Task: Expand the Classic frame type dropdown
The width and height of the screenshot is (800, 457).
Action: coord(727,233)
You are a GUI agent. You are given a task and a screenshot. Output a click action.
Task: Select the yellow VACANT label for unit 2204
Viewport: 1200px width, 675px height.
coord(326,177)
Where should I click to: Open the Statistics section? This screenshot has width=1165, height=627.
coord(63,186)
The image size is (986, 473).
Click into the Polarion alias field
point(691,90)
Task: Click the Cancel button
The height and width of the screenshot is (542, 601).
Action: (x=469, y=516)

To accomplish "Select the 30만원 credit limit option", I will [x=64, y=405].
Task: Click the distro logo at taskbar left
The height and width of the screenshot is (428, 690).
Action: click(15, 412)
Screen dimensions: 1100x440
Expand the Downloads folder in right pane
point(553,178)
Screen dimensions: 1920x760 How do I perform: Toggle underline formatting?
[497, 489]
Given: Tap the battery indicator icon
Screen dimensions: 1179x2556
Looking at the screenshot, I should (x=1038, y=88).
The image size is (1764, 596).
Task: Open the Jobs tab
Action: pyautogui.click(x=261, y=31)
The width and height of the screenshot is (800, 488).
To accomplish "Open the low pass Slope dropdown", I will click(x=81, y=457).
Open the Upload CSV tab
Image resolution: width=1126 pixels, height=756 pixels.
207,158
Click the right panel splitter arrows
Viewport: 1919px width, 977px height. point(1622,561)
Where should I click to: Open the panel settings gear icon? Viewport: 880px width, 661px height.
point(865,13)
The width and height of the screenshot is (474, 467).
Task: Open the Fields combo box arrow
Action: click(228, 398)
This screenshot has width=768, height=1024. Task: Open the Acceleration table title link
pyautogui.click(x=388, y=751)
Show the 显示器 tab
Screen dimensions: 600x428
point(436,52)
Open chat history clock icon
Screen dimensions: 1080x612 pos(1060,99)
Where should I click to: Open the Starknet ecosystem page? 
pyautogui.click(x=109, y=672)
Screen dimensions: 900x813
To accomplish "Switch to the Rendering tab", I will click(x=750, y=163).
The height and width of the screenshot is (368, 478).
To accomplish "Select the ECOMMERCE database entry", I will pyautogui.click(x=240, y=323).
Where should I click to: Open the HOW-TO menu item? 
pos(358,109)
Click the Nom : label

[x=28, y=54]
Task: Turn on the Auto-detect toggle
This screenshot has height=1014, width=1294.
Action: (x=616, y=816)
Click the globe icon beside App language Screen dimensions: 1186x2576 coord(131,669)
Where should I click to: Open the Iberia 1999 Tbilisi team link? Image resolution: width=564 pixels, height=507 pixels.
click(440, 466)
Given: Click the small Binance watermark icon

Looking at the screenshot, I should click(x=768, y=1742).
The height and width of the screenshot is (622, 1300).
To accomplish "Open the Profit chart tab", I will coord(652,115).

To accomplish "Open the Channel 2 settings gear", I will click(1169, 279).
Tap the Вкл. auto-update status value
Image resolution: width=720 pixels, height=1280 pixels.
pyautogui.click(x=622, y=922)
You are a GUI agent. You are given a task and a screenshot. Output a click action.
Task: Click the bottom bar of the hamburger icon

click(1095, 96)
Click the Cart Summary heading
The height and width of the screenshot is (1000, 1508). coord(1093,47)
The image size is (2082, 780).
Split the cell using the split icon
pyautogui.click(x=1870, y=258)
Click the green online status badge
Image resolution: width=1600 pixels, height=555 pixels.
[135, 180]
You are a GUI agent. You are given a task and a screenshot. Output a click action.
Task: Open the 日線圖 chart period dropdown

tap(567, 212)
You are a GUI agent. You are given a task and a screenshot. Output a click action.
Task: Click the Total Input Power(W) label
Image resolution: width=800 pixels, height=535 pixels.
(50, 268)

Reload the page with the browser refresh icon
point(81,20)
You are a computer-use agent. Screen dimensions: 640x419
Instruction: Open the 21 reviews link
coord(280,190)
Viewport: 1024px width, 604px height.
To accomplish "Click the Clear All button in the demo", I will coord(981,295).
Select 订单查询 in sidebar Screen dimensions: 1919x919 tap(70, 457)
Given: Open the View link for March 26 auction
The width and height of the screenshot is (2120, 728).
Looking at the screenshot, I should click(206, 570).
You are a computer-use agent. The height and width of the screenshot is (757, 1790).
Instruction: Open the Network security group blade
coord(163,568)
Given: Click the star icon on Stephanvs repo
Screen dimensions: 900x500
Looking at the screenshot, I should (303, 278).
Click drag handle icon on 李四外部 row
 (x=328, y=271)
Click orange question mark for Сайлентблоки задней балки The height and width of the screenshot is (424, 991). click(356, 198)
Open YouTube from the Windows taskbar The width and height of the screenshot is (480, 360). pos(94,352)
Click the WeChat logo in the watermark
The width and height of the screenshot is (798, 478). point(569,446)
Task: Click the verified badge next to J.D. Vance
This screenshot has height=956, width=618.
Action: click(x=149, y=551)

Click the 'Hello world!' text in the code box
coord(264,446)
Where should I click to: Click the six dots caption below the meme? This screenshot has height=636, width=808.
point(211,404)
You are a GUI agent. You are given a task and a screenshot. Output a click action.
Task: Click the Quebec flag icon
________________
● **GOAL OF THE EXERCISE**: The response should be a verbatim transcription of the data.

● **ANSWER TO THIS TASK**:
Task: Expand the Classic frame type dropdown
The width and height of the screenshot is (800, 457).
Action: coord(727,233)
You are a GUI agent. You are given a task and a screenshot. Output a click action.
Task: Select the yellow VACANT label for unit 2204
Viewport: 1200px width, 675px height.
coord(326,177)
Where should I click to: Open the Statistics section? This screenshot has width=1165, height=627.
coord(63,186)
The image size is (986, 473).
Click into the Polarion alias field
point(691,90)
Task: Click the Cancel button
The height and width of the screenshot is (542, 601).
Action: (x=469, y=516)

To accomplish "Select the 30만원 credit limit option", I will [x=64, y=405].
Task: Click the distro logo at taskbar left
The height and width of the screenshot is (428, 690).
Action: click(15, 412)
Screen dimensions: 1100x440
Expand the Downloads folder in right pane
point(553,178)
Screen dimensions: 1920x760 How do I perform: Toggle underline formatting?
[497, 489]
Given: Tap the battery indicator icon
Screen dimensions: 1179x2556
Looking at the screenshot, I should (x=1038, y=88).
The image size is (1764, 596).
Task: Open the Jobs tab
Action: pyautogui.click(x=261, y=31)
The width and height of the screenshot is (800, 488).
To accomplish "Open the low pass Slope dropdown", I will click(x=81, y=457).
Open the Upload CSV tab
Image resolution: width=1126 pixels, height=756 pixels.
207,158
Click the right panel splitter arrows
Viewport: 1919px width, 977px height. point(1622,561)
Where should I click to: Open the panel settings gear icon? Viewport: 880px width, 661px height.
point(865,13)
The width and height of the screenshot is (474, 467).
Task: Open the Fields combo box arrow
Action: click(228, 398)
This screenshot has width=768, height=1024. Task: Open the Acceleration table title link
pyautogui.click(x=388, y=751)
Show the 显示器 tab
Screen dimensions: 600x428
point(436,52)
Open chat history clock icon
Screen dimensions: 1080x612 pos(1060,99)
Where should I click to: Open the Starknet ecosystem page? 
pyautogui.click(x=109, y=672)
Screen dimensions: 900x813
To accomplish "Switch to the Rendering tab", I will click(x=750, y=163).
The height and width of the screenshot is (368, 478).
To accomplish "Select the ECOMMERCE database entry", I will pyautogui.click(x=240, y=323).
Where should I click to: Open the HOW-TO menu item? 
pos(358,109)
Click the Nom : label

[x=28, y=54]
Task: Turn on the Auto-detect toggle
This screenshot has height=1014, width=1294.
Action: (x=616, y=816)
Click the globe icon beside App language Screen dimensions: 1186x2576 coord(131,669)
Where should I click to: Open the Iberia 1999 Tbilisi team link? Image resolution: width=564 pixels, height=507 pixels.
click(440, 466)
Given: Click the small Binance watermark icon

Looking at the screenshot, I should click(x=768, y=1742).
The height and width of the screenshot is (622, 1300).
To accomplish "Open the Profit chart tab", I will coord(652,115).

To accomplish "Open the Channel 2 settings gear", I will click(1169, 279).
Tap the Вкл. auto-update status value
Image resolution: width=720 pixels, height=1280 pixels.
pyautogui.click(x=622, y=922)
You are a GUI agent. You are given a task and a screenshot. Output a click action.
Task: Click the bottom bar of the hamburger icon

click(1095, 96)
Click the Cart Summary heading
The height and width of the screenshot is (1000, 1508). coord(1093,47)
The image size is (2082, 780).
Split the cell using the split icon
pyautogui.click(x=1870, y=258)
Click the green online status badge
Image resolution: width=1600 pixels, height=555 pixels.
[135, 180]
You are a GUI agent. You are given a task and a screenshot. Output a click action.
Task: Open the 日線圖 chart period dropdown

tap(567, 212)
You are a GUI agent. You are given a task and a screenshot. Output a click action.
Task: Click the Total Input Power(W) label
Image resolution: width=800 pixels, height=535 pixels.
(50, 268)

Reload the page with the browser refresh icon
point(81,20)
You are a computer-use agent. Screen dimensions: 640x419
Instruction: Open the 21 reviews link
coord(280,190)
Viewport: 1024px width, 604px height.
To accomplish "Click the Clear All button in the demo", I will coord(981,295).
Select 订单查询 in sidebar Screen dimensions: 1919x919 tap(70, 457)
Given: Open the View link for March 26 auction
The width and height of the screenshot is (2120, 728).
Looking at the screenshot, I should click(206, 570).
You are a computer-use agent. The height and width of the screenshot is (757, 1790).
Instruction: Open the Network security group blade
coord(163,568)
Given: Click the star icon on Stephanvs repo
Screen dimensions: 900x500
Looking at the screenshot, I should (303, 278).
Click drag handle icon on 李四外部 row
 (x=328, y=271)
Click orange question mark for Сайлентблоки задней балки The height and width of the screenshot is (424, 991). click(356, 198)
Open YouTube from the Windows taskbar The width and height of the screenshot is (480, 360). pos(94,352)
Click the WeChat logo in the watermark
The width and height of the screenshot is (798, 478). point(569,446)
Task: Click the verified badge next to J.D. Vance
This screenshot has height=956, width=618.
Action: click(x=149, y=551)

Click the 'Hello world!' text in the code box
coord(264,446)
Where should I click to: Click the six dots caption below the meme? This screenshot has height=636, width=808.
point(211,404)
You are a GUI agent. You are given a task and a screenshot. Output a click action.
Task: Click the Quebec flag icon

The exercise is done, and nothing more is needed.